SUPPLIED PASSAGE.
==========

Molecular Mechanisms of plasticity in the hippocampus

Activity driven modification of excitatory synapses underlies the refinement of synaptic connections during development and maintenance and adaptation of synapses in mature animals.  Long-term changes in synaptic efficacy are widely accepted to be integral to the formation and consolidation of memories. Due to the complexity and heterogeneity of the processes involved, many of the cellular mechanisms are still not fully established. A complete description of these fundamental processes will allow us to understand the pathology of neurological disorders that result in the disruption of memory storage and retrieval.

==========

PROVIDED INFORMATION.
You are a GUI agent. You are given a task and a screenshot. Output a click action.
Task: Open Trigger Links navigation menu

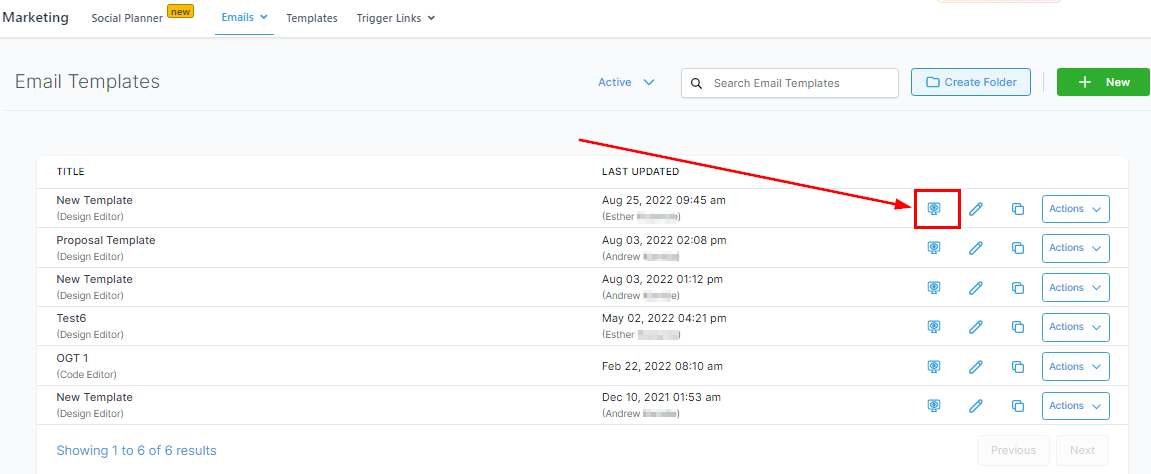click(x=395, y=18)
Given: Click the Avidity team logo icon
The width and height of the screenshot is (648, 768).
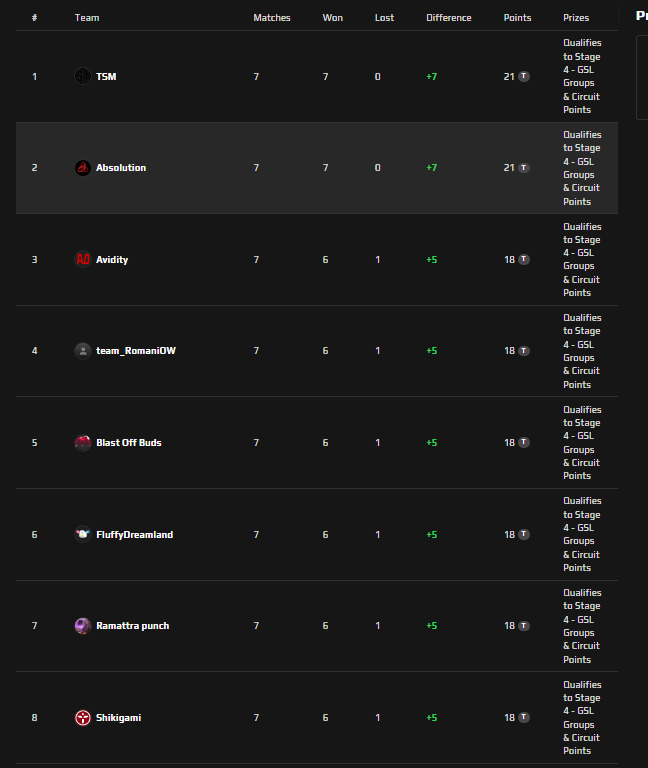Looking at the screenshot, I should pyautogui.click(x=83, y=259).
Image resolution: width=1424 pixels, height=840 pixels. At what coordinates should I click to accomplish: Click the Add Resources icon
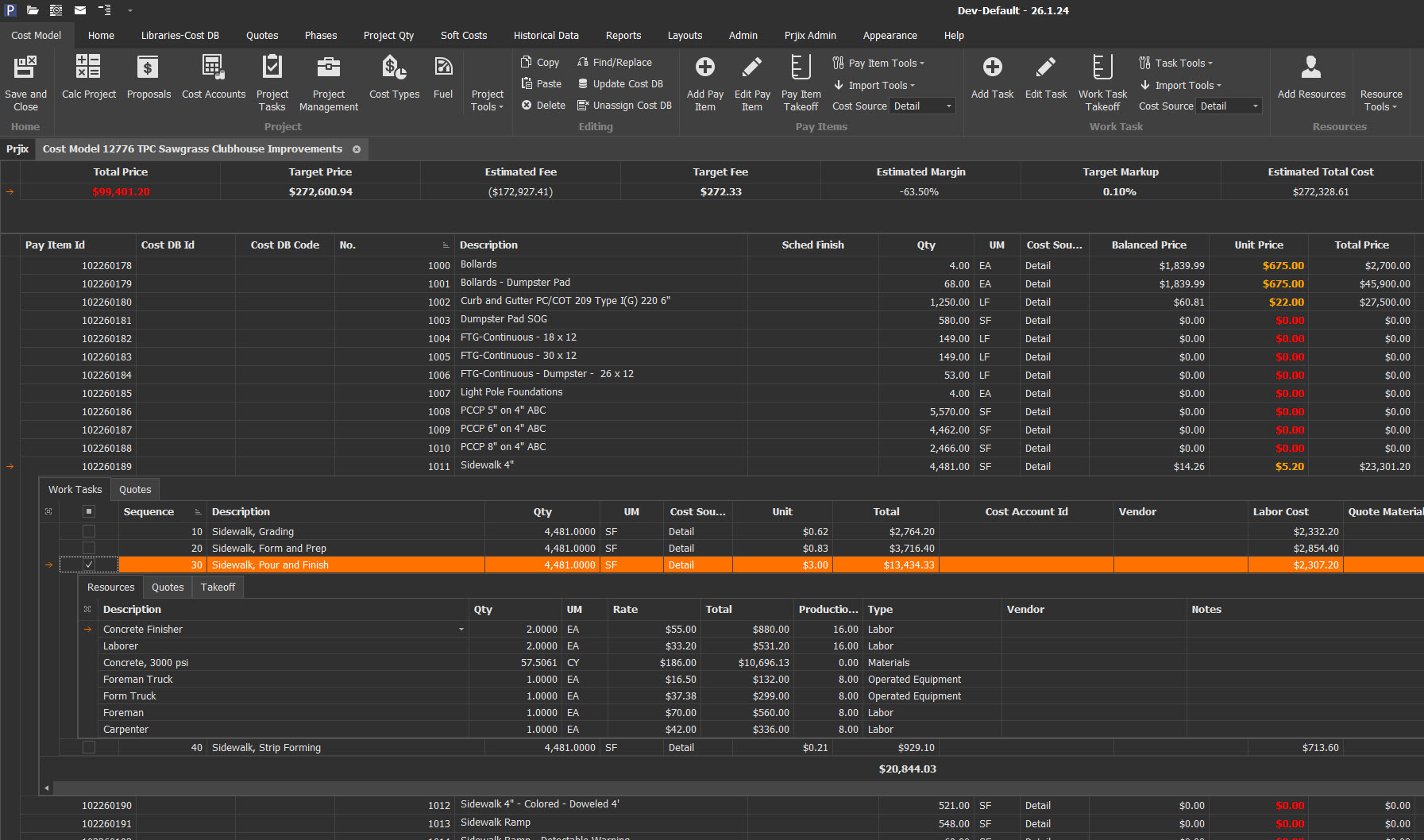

==========

BRIEF.
Answer these about the passage on hippocampal plasticity:
1. During development, what does activity-driven modification of excitatory synapses underlie?
2. Long-term changes in synaptic efficacy are widely accepted to be integral to what?
3. What reason does the passage give for many of the cellular mechanisms not yet being fully established?
The listing has nothing to do with what is asked here.

RESULT OF THE EXERCISE.
1. The refinement of synaptic connections.
2. The formation and consolidation of memories.
3. The complexity and heterogeneity of the processes involved.